> [TASK ITEM]: The answer is an exact copy of the lines from the one with "You are a computer-use agent. The" to the end of the listing below, pictures left out.

> [PROVIDED INFORMATION]:
____
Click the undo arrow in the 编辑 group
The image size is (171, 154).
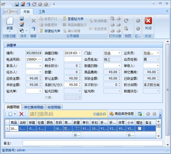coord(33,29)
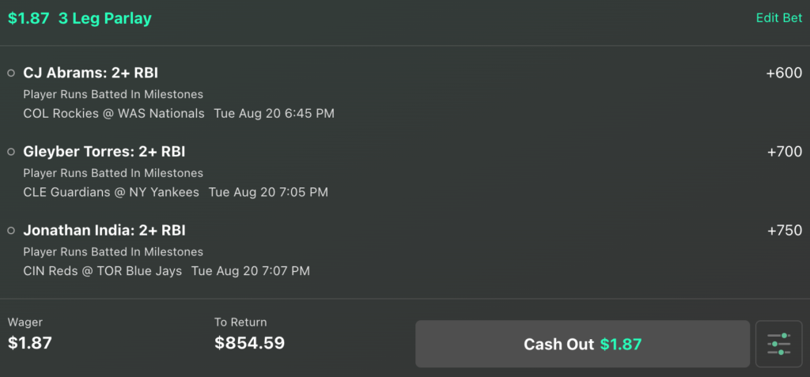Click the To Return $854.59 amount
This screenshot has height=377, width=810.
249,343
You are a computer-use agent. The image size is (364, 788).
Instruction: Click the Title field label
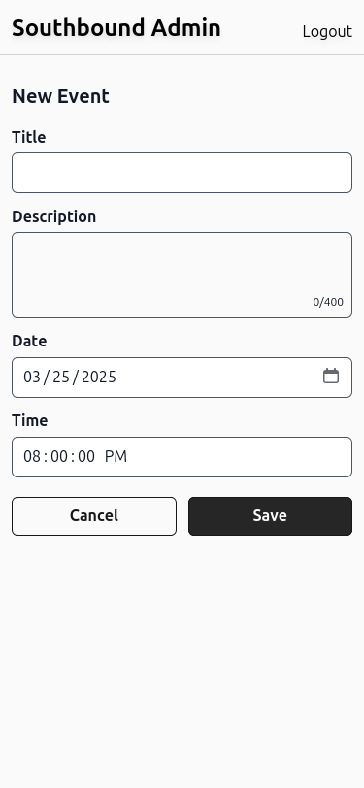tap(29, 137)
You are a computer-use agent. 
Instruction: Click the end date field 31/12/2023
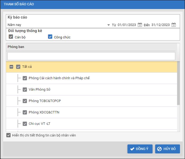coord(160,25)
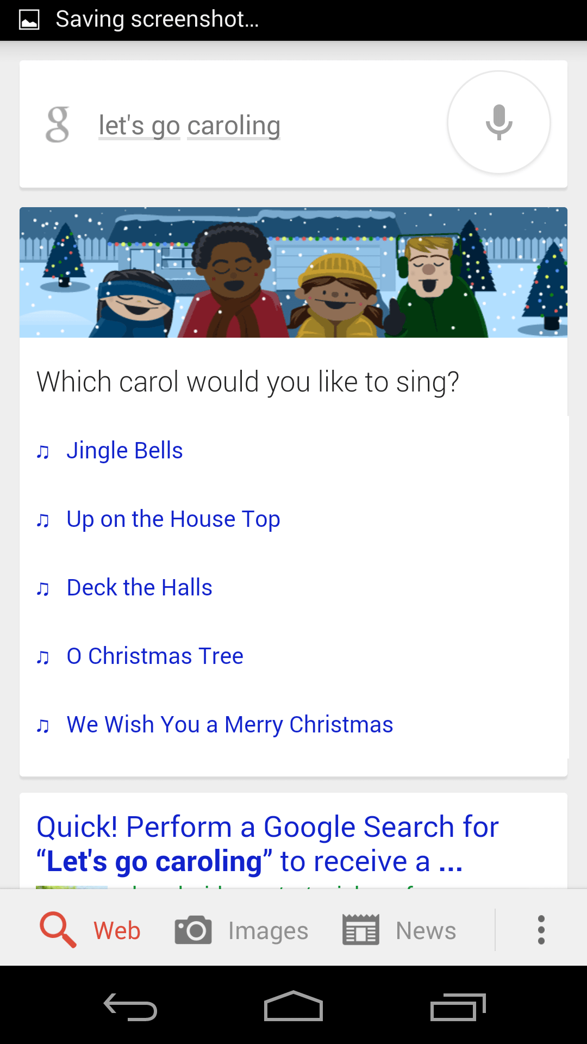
____
> [SOLUTION]:
You are a computer-use agent. The image size is (364, 788).
Instruction: Click the Title field label
tap(29, 137)
You are a computer-use agent. 
Instruction: Click the end date field 31/12/2023
coord(160,25)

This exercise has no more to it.